▸ Instructions to follow:
Scan the entries below for the word "computer" and copy every line where it turns up.
*** Input Section Begins ***
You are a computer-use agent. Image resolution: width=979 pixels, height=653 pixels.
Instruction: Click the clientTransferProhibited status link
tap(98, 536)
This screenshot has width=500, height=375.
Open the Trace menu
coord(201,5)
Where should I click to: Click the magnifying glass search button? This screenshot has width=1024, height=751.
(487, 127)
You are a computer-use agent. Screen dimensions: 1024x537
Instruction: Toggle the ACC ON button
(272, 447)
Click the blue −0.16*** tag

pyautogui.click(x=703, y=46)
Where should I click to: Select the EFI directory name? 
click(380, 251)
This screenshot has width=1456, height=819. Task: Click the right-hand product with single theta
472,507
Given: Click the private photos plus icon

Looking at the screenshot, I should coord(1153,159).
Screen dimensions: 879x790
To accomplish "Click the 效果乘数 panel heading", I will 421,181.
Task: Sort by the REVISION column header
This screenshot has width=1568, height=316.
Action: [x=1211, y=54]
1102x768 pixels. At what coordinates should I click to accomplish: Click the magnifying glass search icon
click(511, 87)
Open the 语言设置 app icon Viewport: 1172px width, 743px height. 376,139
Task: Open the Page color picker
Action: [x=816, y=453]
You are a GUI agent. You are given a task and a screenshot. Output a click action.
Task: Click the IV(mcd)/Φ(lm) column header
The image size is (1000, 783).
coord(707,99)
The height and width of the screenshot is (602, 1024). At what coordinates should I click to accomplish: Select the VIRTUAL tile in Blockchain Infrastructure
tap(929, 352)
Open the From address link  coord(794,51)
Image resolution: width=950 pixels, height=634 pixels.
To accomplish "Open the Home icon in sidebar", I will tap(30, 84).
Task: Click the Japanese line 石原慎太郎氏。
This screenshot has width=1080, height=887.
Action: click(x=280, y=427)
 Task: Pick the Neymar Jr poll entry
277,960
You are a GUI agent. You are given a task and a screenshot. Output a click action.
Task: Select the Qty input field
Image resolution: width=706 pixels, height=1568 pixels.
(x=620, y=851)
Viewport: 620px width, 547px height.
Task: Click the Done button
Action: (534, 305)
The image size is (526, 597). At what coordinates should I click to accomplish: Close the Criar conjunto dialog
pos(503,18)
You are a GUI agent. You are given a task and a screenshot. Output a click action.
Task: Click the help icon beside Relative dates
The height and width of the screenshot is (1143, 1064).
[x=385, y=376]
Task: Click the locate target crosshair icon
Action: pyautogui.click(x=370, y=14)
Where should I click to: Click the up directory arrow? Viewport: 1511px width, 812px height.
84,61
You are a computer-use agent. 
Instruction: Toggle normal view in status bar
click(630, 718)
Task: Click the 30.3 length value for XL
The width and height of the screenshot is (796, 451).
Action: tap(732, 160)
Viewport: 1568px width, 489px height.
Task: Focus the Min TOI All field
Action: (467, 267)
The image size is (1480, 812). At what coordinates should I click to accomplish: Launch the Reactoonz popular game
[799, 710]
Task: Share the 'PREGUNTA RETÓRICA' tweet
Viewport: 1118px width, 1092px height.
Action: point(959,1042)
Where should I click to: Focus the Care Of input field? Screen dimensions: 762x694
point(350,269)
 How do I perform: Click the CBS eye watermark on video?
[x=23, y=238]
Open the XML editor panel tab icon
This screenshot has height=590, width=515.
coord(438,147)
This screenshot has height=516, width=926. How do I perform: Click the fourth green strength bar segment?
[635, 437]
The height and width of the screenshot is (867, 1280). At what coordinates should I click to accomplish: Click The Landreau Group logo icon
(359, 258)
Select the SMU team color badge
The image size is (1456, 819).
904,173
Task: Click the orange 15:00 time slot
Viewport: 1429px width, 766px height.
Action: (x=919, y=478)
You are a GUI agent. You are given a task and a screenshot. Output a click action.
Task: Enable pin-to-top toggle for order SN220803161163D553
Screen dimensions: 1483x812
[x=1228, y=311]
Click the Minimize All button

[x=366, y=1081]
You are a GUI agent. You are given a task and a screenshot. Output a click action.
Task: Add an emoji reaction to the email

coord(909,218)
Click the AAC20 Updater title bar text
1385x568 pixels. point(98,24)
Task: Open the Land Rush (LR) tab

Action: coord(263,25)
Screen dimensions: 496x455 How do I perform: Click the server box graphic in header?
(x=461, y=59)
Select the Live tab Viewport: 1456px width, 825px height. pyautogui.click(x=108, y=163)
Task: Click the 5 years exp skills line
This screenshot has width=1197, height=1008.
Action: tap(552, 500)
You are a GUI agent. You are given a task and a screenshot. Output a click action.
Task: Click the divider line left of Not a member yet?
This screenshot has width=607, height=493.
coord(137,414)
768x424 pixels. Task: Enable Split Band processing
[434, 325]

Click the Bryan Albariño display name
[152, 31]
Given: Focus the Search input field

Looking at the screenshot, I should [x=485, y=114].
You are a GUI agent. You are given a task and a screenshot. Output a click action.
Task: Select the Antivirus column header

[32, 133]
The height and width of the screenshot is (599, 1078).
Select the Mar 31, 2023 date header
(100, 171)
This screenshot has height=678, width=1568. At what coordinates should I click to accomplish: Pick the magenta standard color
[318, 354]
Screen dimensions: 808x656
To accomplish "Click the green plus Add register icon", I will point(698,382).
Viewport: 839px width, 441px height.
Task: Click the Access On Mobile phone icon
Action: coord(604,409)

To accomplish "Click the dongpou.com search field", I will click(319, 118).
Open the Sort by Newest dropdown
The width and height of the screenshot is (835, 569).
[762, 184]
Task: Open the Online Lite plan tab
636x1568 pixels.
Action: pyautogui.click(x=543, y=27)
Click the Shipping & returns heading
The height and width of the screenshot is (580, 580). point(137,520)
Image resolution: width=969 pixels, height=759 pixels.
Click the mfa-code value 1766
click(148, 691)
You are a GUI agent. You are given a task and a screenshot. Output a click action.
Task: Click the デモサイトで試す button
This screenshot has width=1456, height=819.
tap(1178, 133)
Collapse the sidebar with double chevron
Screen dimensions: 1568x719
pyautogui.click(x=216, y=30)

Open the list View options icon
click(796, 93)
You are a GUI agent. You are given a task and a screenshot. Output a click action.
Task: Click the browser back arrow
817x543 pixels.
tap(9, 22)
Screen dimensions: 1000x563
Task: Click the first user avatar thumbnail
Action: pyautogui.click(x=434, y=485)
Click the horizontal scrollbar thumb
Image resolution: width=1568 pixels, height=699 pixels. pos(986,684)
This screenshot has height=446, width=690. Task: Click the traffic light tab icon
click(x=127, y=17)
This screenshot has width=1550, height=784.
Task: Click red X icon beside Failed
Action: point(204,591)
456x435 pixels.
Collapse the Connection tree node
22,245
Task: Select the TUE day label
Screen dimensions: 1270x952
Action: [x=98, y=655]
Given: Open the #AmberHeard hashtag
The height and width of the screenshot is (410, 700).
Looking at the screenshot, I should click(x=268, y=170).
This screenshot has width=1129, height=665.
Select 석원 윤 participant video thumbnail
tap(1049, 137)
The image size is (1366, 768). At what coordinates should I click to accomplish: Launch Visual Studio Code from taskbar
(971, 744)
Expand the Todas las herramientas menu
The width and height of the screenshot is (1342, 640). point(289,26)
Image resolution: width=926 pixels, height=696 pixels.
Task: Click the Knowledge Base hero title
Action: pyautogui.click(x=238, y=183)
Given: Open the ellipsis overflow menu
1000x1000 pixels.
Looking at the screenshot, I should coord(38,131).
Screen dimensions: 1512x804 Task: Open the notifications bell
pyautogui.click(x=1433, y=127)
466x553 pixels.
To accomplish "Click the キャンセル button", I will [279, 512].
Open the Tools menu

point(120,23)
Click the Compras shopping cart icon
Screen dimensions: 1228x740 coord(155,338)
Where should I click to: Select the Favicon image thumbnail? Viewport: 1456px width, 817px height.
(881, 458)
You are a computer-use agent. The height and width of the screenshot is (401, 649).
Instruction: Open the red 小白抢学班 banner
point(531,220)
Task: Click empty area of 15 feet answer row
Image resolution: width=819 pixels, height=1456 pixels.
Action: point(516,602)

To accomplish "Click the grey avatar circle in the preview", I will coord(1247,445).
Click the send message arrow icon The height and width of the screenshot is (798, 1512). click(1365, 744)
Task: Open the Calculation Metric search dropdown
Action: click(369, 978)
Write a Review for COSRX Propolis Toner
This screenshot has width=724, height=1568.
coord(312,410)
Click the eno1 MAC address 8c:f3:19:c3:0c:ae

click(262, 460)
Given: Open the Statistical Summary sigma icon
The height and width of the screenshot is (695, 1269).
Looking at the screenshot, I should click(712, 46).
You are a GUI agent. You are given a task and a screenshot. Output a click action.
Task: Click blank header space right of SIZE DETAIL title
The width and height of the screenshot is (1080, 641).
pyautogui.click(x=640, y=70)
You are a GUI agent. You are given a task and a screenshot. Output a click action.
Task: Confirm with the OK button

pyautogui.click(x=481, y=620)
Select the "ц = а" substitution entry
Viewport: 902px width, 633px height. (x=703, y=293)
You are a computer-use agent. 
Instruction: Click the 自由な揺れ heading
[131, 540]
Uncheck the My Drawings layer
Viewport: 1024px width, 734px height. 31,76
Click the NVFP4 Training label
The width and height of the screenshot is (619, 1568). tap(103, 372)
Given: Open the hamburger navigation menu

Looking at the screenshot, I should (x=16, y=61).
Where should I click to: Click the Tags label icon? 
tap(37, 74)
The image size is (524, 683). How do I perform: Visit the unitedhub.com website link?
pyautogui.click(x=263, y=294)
*** Input Section Ends ***
▸ Exercise response:
You are a computer-use agent. Image resolution: width=979 pixels, height=653 pixels.
You are a computer-use agent. Screen dimensions: 1024x537
You are a computer-use agent. 
You are a computer-use agent. The height and width of the screenshot is (401, 649).
You are a computer-use agent. 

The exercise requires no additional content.